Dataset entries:
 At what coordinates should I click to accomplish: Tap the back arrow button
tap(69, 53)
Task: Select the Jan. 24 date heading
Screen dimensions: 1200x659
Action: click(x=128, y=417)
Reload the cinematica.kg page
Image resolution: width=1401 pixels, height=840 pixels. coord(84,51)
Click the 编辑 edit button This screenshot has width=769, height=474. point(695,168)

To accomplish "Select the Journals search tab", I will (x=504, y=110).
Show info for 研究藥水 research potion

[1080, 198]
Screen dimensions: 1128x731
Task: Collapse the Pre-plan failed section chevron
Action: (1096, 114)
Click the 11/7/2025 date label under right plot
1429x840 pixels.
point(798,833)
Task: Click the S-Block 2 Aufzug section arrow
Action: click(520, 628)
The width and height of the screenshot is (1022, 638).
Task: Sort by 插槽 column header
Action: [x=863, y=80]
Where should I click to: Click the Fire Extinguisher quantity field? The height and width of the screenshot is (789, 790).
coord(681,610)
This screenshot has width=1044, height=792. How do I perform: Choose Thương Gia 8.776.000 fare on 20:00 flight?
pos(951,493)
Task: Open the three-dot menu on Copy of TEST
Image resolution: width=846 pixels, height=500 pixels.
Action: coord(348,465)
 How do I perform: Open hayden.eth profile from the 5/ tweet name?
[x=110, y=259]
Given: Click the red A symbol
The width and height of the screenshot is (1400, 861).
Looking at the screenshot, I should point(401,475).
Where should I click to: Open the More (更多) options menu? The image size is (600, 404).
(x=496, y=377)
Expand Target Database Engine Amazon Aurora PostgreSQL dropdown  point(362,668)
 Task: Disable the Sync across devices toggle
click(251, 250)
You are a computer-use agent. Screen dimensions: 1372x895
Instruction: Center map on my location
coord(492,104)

**Brief**
All that is wanted is the lines from the one containing "Task: Open the three-dot menu on Copy of TEST" through the last line of the records, restated word for word.

**Your solution**
Task: Open the three-dot menu on Copy of TEST
Image resolution: width=846 pixels, height=500 pixels.
Action: coord(348,465)
 How do I perform: Open hayden.eth profile from the 5/ tweet name?
[x=110, y=259]
Given: Click the red A symbol
The width and height of the screenshot is (1400, 861).
Looking at the screenshot, I should point(401,475).
Where should I click to: Open the More (更多) options menu? The image size is (600, 404).
(x=496, y=377)
Expand Target Database Engine Amazon Aurora PostgreSQL dropdown  point(362,668)
 Task: Disable the Sync across devices toggle
click(251, 250)
You are a computer-use agent. Screen dimensions: 1372x895
Instruction: Center map on my location
coord(492,104)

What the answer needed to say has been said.